ClinicalTrialsHub: Bridging Registries and Literature for Comprehensive Clinical Trial Access
Jiwoo Park, Ruoqi Liu, Avani Jagdale, Andrew Srisuwananukorn, Jing Zhao, Lang Li, Ping Zhang, Sachin Kumar
TL;DR
ClinicalTrialsHub addresses the fragmentation between ClinicalTrials.gov and PubMed by unifying registry data with literature-derived content. It employs LLM-based extraction to convert PubMed full-text into a CTG-like structured schema and provides an attribution-grounded QA capability, validated through automatic extraction benchmarks and a user study with medical professionals.
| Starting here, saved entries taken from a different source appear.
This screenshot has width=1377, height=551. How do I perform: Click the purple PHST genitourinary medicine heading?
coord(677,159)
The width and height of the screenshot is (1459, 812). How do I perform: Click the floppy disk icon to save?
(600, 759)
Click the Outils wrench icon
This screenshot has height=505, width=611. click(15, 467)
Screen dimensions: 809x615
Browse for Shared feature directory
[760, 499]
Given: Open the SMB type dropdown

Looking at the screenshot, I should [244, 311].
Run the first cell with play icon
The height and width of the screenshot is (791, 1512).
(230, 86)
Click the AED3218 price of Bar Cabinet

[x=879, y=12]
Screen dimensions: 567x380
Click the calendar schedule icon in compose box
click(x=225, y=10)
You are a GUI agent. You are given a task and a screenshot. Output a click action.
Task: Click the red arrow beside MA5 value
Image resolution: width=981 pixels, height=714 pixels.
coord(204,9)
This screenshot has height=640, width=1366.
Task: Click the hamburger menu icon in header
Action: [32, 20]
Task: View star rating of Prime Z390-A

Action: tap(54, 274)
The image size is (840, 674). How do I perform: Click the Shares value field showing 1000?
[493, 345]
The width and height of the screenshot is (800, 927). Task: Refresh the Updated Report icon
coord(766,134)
The system demonstrates a substantial expansion in searchable structured trial information (83.8%) and improves search relevance via BM25-based reranking while delivering evidence-grounded answers. These capabilities promise faster, more reliable access to comprehensive clinical-trial evidence for patients, clinicians, and researchers, with planned enhancements including domain-specific fine-tuning and larger-scale usability evaluations.
Abstract
We present ClinicalTrialsHub, an interactive search-focused platform that consolidates all data from ClinicalTrials.gov and augments it by automatically extracting and structuring trial-relevant information from PubMed research articles. Our system effectively increases access to structured clinical trial data by 83.8% compared to relying on ClinicalTrials.gov alone, with potential to make access easier for patients, clinicians, researchers, and policymakers, advancing evidence-based medicine. ClinicalTrialsHub uses large language models such as GPT-5.1 and Gemini-3-Pro to enhance accessibility. The platform automatically parses full-text research articles to extract structured trial information, translates user queries into structured database searches, and provides an attributed question-answering system that generates evidence-grounded answers linked to specific source sentences. We demonstrate its utility through a user study involving clinicians, clinical researchers, and PhD students of pharmaceutical sciences and nursing, and a systematic automatic evaluation of its information extraction and question answering capabilities.